TASK DIRECTIONS: All of the data needs to come back exactly as written.

Excerpts from a dataset

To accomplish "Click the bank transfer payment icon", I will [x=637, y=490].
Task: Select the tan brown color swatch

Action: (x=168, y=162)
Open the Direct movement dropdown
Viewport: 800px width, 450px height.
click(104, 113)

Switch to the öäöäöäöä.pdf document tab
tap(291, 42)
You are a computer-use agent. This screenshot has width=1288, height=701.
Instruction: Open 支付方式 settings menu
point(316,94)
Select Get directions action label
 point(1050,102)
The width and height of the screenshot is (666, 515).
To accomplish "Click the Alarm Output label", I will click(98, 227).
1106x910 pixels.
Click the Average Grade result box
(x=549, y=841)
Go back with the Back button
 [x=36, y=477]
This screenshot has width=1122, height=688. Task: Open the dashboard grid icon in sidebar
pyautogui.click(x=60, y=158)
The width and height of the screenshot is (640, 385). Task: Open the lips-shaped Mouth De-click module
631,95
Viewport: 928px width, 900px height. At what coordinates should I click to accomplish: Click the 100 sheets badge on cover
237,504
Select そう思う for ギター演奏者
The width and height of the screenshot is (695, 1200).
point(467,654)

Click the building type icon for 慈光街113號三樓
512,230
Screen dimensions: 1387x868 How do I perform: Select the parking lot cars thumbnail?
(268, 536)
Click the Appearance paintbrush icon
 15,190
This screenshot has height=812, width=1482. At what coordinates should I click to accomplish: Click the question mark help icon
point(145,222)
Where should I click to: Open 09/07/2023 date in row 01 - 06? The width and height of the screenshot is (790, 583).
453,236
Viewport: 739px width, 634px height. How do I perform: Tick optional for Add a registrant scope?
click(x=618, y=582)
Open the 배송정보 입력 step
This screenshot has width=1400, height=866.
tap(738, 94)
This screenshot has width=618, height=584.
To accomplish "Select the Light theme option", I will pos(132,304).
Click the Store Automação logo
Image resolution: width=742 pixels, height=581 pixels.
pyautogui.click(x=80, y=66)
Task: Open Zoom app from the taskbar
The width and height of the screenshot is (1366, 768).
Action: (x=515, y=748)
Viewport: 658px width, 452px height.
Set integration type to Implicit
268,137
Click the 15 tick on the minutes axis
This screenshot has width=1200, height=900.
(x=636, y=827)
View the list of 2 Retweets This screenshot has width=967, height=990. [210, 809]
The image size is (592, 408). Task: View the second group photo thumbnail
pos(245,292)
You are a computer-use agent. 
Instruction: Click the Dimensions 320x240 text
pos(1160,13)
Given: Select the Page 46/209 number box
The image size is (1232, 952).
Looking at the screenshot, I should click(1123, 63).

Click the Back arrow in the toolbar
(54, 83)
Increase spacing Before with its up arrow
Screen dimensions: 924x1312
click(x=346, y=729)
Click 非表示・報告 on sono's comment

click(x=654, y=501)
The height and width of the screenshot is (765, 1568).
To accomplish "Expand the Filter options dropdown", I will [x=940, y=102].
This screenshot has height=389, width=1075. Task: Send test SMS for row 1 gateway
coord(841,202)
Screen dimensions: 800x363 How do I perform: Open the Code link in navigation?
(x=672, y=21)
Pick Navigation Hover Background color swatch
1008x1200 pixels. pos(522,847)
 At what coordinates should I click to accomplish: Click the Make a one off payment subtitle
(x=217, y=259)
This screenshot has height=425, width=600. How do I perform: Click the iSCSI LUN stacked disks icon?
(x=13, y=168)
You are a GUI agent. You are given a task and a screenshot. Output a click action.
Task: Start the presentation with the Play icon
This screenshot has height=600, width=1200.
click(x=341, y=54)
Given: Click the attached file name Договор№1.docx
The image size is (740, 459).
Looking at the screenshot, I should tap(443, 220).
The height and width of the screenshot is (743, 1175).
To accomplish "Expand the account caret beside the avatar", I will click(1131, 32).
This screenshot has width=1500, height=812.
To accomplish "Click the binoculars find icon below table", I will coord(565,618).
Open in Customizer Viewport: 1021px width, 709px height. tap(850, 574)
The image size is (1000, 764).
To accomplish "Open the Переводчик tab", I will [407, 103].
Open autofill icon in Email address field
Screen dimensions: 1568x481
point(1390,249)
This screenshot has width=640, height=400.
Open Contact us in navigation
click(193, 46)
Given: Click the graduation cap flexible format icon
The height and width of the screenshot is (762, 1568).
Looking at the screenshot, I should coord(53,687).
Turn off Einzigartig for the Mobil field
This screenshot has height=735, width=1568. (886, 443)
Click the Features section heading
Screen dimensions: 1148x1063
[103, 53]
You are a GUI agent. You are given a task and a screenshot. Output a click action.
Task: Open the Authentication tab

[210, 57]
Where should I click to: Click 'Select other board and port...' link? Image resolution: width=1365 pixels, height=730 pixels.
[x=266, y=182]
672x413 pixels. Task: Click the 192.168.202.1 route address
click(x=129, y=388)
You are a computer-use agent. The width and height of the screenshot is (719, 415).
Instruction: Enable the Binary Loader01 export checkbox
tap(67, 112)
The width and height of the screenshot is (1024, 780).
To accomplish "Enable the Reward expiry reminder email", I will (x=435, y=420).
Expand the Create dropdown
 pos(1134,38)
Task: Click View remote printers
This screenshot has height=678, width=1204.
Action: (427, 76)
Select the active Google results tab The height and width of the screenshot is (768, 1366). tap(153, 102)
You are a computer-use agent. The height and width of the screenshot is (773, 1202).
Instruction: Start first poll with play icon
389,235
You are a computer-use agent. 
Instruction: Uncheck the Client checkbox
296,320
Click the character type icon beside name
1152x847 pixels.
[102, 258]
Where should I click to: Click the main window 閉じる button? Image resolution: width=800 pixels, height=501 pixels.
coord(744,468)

ANSWER TO THIS EXERCISE:
To accomplish "Click the bank transfer payment icon", I will [x=637, y=490].
Task: Select the tan brown color swatch

Action: (x=168, y=162)
Open the Direct movement dropdown
Viewport: 800px width, 450px height.
click(104, 113)

Switch to the öäöäöäöä.pdf document tab
tap(291, 42)
You are a computer-use agent. This screenshot has width=1288, height=701.
Instruction: Open 支付方式 settings menu
point(316,94)
Select Get directions action label
 point(1050,102)
The width and height of the screenshot is (666, 515).
To accomplish "Click the Alarm Output label", I will click(98, 227).
1106x910 pixels.
Click the Average Grade result box
(x=549, y=841)
Go back with the Back button
 [x=36, y=477]
This screenshot has width=1122, height=688. Task: Open the dashboard grid icon in sidebar
pyautogui.click(x=60, y=158)
The width and height of the screenshot is (640, 385). Task: Open the lips-shaped Mouth De-click module
631,95
Viewport: 928px width, 900px height. At what coordinates should I click to accomplish: Click the 100 sheets badge on cover
237,504
Select そう思う for ギター演奏者
The width and height of the screenshot is (695, 1200).
point(467,654)

Click the building type icon for 慈光街113號三樓
512,230
Screen dimensions: 1387x868 How do I perform: Select the parking lot cars thumbnail?
(268, 536)
Click the Appearance paintbrush icon
 15,190
This screenshot has height=812, width=1482. At what coordinates should I click to accomplish: Click the question mark help icon
point(145,222)
Where should I click to: Open 09/07/2023 date in row 01 - 06? The width and height of the screenshot is (790, 583).
453,236
Viewport: 739px width, 634px height. How do I perform: Tick optional for Add a registrant scope?
click(x=618, y=582)
Open the 배송정보 입력 step
This screenshot has width=1400, height=866.
tap(738, 94)
This screenshot has width=618, height=584.
To accomplish "Select the Light theme option", I will pos(132,304).
Click the Store Automação logo
Image resolution: width=742 pixels, height=581 pixels.
pyautogui.click(x=80, y=66)
Task: Open Zoom app from the taskbar
The width and height of the screenshot is (1366, 768).
Action: (x=515, y=748)
Viewport: 658px width, 452px height.
Set integration type to Implicit
268,137
Click the 15 tick on the minutes axis
This screenshot has width=1200, height=900.
(x=636, y=827)
View the list of 2 Retweets This screenshot has width=967, height=990. [210, 809]
The image size is (592, 408). Task: View the second group photo thumbnail
pos(245,292)
You are a computer-use agent. 
Instruction: Click the Dimensions 320x240 text
pos(1160,13)
Given: Select the Page 46/209 number box
The image size is (1232, 952).
Looking at the screenshot, I should click(1123, 63).

Click the Back arrow in the toolbar
(54, 83)
Increase spacing Before with its up arrow
Screen dimensions: 924x1312
click(x=346, y=729)
Click 非表示・報告 on sono's comment

click(x=654, y=501)
The height and width of the screenshot is (765, 1568).
To accomplish "Expand the Filter options dropdown", I will [x=940, y=102].
This screenshot has height=389, width=1075. Task: Send test SMS for row 1 gateway
coord(841,202)
Screen dimensions: 800x363 How do I perform: Open the Code link in navigation?
(x=672, y=21)
Pick Navigation Hover Background color swatch
1008x1200 pixels. pos(522,847)
 At what coordinates should I click to accomplish: Click the Make a one off payment subtitle
(x=217, y=259)
This screenshot has height=425, width=600. How do I perform: Click the iSCSI LUN stacked disks icon?
(x=13, y=168)
You are a GUI agent. You are given a task and a screenshot. Output a click action.
Task: Start the presentation with the Play icon
This screenshot has height=600, width=1200.
click(x=341, y=54)
Given: Click the attached file name Договор№1.docx
The image size is (740, 459).
Looking at the screenshot, I should tap(443, 220).
The height and width of the screenshot is (743, 1175).
To accomplish "Expand the account caret beside the avatar", I will click(1131, 32).
This screenshot has width=1500, height=812.
To accomplish "Click the binoculars find icon below table", I will coord(565,618).
Open in Customizer Viewport: 1021px width, 709px height. tap(850, 574)
The image size is (1000, 764).
To accomplish "Open the Переводчик tab", I will [407, 103].
Open autofill icon in Email address field
Screen dimensions: 1568x481
point(1390,249)
This screenshot has width=640, height=400.
Open Contact us in navigation
click(193, 46)
Given: Click the graduation cap flexible format icon
The height and width of the screenshot is (762, 1568).
Looking at the screenshot, I should coord(53,687).
Turn off Einzigartig for the Mobil field
This screenshot has height=735, width=1568. (886, 443)
Click the Features section heading
Screen dimensions: 1148x1063
[103, 53]
You are a GUI agent. You are given a task and a screenshot. Output a click action.
Task: Open the Authentication tab

[210, 57]
Where should I click to: Click 'Select other board and port...' link? Image resolution: width=1365 pixels, height=730 pixels.
[x=266, y=182]
672x413 pixels. Task: Click the 192.168.202.1 route address
click(x=129, y=388)
You are a computer-use agent. The width and height of the screenshot is (719, 415).
Instruction: Enable the Binary Loader01 export checkbox
tap(67, 112)
The width and height of the screenshot is (1024, 780).
To accomplish "Enable the Reward expiry reminder email", I will (x=435, y=420).
Expand the Create dropdown
 pos(1134,38)
Task: Click View remote printers
This screenshot has height=678, width=1204.
Action: (427, 76)
Select the active Google results tab The height and width of the screenshot is (768, 1366). tap(153, 102)
You are a computer-use agent. The height and width of the screenshot is (773, 1202).
Instruction: Start first poll with play icon
389,235
You are a computer-use agent. 
Instruction: Uncheck the Client checkbox
296,320
Click the character type icon beside name
1152x847 pixels.
[102, 258]
Where should I click to: Click the main window 閉じる button? Image resolution: width=800 pixels, height=501 pixels.
coord(744,468)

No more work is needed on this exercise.